Abstract

AbstractThe rapid development of mobile and internet‐of‐thing devices demands continuous scaling of metal–insulator–semiconductor field‐effect transistors for high‐resolution and low‐power displays. However, such technology is limited by inadequate scaling of supply voltage and sophisticated dielectric engineering. Here, to enable continued scaling, indium–gallium–zinc‐oxide (InGaZnO) tunnel field‐effect transistor (TFET) and junction field‐effect transistor (JFET) are designed and fabricated based on vertically stacked black phosphorus (BP)/InGaZnO van der Waals heterojunctions. By varying BP thickness, BP/InGaZnO heterojunctions can be operated as forward rectifying diode, Zener diode, and backward rectifying diode, respectively. Room‐temperature negative‐differential‐resistance behavior with large peak‐to‐valley ratio of 2.1 and high tunneling current density of 160 mA mm−2 is obtained in thick‐BP/InGaZnO heterojunction.

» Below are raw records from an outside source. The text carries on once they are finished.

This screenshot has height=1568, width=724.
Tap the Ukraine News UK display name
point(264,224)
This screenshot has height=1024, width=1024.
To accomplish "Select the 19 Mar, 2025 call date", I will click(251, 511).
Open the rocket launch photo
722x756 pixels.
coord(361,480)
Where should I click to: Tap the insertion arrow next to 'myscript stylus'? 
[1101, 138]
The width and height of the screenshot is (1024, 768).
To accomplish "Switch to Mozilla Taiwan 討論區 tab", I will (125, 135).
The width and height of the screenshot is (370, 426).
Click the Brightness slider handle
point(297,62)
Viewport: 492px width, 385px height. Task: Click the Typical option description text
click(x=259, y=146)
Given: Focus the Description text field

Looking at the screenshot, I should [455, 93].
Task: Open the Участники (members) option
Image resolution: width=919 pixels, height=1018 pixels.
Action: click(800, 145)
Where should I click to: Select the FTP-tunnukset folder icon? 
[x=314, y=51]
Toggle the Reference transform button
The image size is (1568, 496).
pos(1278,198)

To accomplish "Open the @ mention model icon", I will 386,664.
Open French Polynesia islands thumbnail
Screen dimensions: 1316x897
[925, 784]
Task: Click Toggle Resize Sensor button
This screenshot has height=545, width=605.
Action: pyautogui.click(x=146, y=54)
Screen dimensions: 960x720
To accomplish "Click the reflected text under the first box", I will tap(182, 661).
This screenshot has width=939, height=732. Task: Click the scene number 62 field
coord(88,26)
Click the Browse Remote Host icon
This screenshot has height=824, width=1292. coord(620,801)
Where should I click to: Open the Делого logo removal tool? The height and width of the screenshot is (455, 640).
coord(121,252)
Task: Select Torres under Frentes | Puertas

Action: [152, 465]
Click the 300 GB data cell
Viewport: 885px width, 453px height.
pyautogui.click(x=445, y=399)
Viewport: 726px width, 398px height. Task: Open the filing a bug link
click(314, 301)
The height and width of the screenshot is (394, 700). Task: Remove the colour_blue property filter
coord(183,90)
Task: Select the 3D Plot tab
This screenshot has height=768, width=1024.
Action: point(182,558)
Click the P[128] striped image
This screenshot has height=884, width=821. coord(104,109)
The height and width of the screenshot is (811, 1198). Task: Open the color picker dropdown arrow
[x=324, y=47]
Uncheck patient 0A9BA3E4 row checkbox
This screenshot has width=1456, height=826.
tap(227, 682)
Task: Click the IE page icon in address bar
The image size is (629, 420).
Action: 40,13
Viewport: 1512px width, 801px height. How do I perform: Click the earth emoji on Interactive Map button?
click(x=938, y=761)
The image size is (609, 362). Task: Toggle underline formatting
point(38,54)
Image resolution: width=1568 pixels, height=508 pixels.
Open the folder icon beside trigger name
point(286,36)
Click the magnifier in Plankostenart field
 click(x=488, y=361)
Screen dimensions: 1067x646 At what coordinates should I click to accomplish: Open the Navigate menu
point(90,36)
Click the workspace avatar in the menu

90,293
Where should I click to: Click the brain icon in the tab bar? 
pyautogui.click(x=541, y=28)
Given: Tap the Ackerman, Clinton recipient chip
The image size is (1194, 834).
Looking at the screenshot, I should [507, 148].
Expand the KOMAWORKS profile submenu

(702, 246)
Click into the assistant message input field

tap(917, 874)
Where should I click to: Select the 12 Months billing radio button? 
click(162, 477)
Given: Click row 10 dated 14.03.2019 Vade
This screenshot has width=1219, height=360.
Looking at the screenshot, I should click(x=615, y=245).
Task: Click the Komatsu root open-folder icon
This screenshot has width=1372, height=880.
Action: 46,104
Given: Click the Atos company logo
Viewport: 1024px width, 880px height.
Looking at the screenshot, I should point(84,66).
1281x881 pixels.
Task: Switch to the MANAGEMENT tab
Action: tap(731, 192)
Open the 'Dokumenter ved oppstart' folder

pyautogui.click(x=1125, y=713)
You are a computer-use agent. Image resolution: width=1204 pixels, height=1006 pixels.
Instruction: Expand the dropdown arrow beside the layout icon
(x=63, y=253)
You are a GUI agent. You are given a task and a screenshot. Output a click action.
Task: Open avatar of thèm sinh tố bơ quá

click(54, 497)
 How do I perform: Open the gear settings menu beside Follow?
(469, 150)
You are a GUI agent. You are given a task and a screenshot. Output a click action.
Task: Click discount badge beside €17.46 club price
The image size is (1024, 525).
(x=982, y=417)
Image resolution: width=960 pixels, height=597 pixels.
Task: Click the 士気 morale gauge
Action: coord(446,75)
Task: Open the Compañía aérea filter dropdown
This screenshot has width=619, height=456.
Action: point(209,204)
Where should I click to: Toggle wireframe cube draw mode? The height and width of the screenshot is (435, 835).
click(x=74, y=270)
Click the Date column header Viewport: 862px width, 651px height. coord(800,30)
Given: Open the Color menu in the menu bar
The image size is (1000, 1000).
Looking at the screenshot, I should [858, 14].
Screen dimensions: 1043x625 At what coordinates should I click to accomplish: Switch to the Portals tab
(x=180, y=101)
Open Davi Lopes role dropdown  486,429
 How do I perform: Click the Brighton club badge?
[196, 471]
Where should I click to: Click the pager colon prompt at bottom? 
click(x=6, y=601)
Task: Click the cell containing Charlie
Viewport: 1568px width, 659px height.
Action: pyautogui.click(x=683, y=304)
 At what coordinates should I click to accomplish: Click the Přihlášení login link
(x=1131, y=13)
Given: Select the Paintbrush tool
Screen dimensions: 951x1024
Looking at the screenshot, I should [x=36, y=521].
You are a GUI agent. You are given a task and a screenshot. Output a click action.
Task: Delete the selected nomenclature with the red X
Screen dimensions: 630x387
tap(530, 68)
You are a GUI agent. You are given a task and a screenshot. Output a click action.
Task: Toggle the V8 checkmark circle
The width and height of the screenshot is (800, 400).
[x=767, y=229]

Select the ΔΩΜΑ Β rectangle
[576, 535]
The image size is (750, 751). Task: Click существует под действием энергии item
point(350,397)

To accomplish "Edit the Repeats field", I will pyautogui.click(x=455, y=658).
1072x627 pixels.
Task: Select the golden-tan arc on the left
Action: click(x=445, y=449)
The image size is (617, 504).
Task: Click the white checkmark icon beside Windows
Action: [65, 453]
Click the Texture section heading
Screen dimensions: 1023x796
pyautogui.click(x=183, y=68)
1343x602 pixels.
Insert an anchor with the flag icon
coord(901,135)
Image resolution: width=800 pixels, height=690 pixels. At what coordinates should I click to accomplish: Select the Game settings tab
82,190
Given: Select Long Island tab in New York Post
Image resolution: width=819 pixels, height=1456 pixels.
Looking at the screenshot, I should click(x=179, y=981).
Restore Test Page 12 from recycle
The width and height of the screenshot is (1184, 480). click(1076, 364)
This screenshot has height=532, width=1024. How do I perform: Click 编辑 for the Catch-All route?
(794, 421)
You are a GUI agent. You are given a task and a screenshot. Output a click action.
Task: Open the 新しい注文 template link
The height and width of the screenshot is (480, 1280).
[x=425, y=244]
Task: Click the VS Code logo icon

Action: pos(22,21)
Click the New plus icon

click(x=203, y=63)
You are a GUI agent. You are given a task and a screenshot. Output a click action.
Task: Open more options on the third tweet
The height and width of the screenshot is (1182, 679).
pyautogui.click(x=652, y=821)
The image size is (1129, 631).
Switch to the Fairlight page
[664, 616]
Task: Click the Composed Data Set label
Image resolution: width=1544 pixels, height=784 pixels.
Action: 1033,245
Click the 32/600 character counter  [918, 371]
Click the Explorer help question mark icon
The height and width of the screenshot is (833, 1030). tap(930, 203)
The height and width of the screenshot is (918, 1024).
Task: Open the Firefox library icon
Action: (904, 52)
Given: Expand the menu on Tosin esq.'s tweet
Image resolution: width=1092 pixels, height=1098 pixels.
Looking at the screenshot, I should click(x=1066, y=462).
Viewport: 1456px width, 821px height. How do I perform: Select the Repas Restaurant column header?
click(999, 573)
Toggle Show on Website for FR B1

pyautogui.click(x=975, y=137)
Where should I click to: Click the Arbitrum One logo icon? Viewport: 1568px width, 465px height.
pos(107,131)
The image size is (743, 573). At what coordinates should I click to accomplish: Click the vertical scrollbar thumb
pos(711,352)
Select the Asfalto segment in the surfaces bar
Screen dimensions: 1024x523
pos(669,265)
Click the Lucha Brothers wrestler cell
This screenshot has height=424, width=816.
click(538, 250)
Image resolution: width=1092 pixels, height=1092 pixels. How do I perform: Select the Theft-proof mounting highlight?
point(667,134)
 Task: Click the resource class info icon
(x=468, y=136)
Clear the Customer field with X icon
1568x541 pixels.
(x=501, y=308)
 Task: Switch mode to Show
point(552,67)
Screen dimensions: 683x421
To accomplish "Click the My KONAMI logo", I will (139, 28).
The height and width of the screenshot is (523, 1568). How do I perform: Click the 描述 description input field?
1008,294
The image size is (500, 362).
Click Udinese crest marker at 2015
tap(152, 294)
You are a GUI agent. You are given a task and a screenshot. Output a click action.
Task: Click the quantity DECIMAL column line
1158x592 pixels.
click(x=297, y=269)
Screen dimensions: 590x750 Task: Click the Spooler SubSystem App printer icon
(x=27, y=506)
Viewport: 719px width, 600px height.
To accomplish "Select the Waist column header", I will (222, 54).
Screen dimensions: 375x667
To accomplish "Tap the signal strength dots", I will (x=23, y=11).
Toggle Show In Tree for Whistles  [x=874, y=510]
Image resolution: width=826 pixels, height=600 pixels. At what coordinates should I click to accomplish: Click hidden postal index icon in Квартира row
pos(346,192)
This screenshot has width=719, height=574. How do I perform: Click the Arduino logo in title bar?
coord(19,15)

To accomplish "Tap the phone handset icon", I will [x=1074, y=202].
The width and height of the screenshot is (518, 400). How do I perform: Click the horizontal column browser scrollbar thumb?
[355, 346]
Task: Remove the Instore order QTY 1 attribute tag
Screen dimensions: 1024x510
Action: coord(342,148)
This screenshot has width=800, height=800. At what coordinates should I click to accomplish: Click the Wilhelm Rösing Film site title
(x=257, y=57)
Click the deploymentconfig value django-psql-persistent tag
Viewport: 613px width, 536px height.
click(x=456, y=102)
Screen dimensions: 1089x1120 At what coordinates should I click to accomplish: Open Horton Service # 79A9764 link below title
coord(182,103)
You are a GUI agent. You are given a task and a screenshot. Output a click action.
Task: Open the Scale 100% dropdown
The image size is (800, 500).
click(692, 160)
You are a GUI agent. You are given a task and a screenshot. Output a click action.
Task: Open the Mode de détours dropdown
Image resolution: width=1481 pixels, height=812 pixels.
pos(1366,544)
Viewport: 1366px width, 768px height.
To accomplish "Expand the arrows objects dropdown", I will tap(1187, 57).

On this basis, sub‐thermionic subthreshold swing (SS) of 11 mV dec−1 is achieved in InGaZnO TFET. Meanwhile, the InGaZnO JFET based on thin‐BP/InGaZnO heterostructure exhibits good transistor performance of on/off ratio exceeding 105, high field‐effect mobility of 23.5 cm2 V s−1, negligible hysteresis, and improved SS of 83 mV dec−1. The BP/InGaZnO heterojunction is possibly the only device architecture so far to realize the amorphous metal‐oxide‐semiconductors TFET and JFET, thus providing promising pathways for further thin‐film transistor technology.